Quote:
Originally Posted by skysblue
The texting 'protocol' that T and I have is simple. She allows (even encourages) me to vent my emotions with text. We've found that when I share emotions that are 'alive' at the moment, she knows better what's going on with me. If I try to relate the emotion days later, it may have already descended into forgetfulness.
The protocol also includes her not needing to reply unless I specifically request it. That agreement is helpful to me because then I feel more free to vent.
That being said, many times she DOES reply with a few words of encouragement. Given that Sunday's emotions were off the chart, I'm beyond hurt that she didn't even acknowledge me.
I don't text her that often - just when emotions are hot.
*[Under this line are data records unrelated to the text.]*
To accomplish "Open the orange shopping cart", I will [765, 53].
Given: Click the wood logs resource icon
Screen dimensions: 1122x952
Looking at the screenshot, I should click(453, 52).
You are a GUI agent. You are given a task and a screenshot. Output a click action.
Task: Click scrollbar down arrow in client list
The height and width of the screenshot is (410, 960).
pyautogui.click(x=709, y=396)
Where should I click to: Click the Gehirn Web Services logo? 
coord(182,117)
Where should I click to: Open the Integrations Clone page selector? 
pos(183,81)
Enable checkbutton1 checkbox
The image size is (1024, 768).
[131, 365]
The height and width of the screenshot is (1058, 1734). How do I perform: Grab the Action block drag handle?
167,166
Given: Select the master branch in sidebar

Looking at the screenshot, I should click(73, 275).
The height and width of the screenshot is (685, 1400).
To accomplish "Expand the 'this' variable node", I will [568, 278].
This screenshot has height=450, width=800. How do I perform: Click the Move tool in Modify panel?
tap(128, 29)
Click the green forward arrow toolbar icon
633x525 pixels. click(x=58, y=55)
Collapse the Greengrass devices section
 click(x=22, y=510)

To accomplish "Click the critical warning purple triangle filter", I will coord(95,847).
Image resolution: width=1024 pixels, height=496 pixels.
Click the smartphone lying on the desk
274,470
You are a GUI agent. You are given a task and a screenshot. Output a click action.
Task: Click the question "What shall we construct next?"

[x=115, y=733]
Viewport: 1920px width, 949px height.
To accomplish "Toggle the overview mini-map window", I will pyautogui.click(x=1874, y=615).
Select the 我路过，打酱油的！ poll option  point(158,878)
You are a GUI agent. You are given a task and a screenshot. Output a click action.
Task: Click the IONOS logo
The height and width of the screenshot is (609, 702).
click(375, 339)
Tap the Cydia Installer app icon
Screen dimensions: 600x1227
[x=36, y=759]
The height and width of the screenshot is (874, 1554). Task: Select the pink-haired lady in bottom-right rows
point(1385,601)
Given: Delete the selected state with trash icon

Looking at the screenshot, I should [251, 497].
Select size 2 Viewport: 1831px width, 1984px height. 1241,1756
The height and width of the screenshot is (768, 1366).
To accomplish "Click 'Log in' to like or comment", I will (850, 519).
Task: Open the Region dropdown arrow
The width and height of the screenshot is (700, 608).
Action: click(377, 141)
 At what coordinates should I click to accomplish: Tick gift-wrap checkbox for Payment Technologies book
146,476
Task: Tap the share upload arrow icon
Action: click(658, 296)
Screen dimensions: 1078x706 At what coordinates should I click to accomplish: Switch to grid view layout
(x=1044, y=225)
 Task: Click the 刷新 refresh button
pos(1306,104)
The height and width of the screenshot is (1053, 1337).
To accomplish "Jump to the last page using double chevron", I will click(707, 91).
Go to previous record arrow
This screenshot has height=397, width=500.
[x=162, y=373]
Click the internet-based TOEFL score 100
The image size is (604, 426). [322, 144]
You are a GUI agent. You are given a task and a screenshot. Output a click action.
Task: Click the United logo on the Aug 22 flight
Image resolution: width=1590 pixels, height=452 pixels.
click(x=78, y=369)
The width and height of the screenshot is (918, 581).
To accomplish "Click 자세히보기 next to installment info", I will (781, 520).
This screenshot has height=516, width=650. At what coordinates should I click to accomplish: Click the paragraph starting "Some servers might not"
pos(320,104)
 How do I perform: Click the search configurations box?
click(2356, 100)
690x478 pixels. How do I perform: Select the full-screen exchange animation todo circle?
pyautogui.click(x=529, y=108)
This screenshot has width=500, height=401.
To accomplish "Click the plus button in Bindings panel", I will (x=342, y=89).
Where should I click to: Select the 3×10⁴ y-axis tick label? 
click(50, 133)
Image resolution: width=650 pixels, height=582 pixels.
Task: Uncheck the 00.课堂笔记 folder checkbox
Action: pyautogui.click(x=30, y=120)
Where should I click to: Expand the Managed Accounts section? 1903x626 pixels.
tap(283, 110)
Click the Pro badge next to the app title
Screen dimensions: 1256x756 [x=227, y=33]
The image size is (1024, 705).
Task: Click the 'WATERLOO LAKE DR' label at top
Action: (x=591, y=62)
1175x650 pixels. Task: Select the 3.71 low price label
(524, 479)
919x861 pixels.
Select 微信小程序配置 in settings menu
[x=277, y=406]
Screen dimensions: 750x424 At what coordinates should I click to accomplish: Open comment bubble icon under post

Months can go by without me contacting her that way.
You're right - I can't be absolutely positive she knows why I'm upset. But she's a very smart person who has known me for 5 years. I would be shocked if she didn't have a clue.
|
What I meant when I asked you whether it is a good idea to continue to text (and possibly cryptically with the quotation) is that you haven't actually said why you're mad (unless I'm mistaken) and you're assuming she can figure it out on her own.
From an outsider's view, it seems like you're just causing more pain for yourself by not actually addressing the issue, but rather dancing around it.
If she's so open to texts, why not text "I'm mad because of X" instead of the quotation and assumptions she knows what the problem is.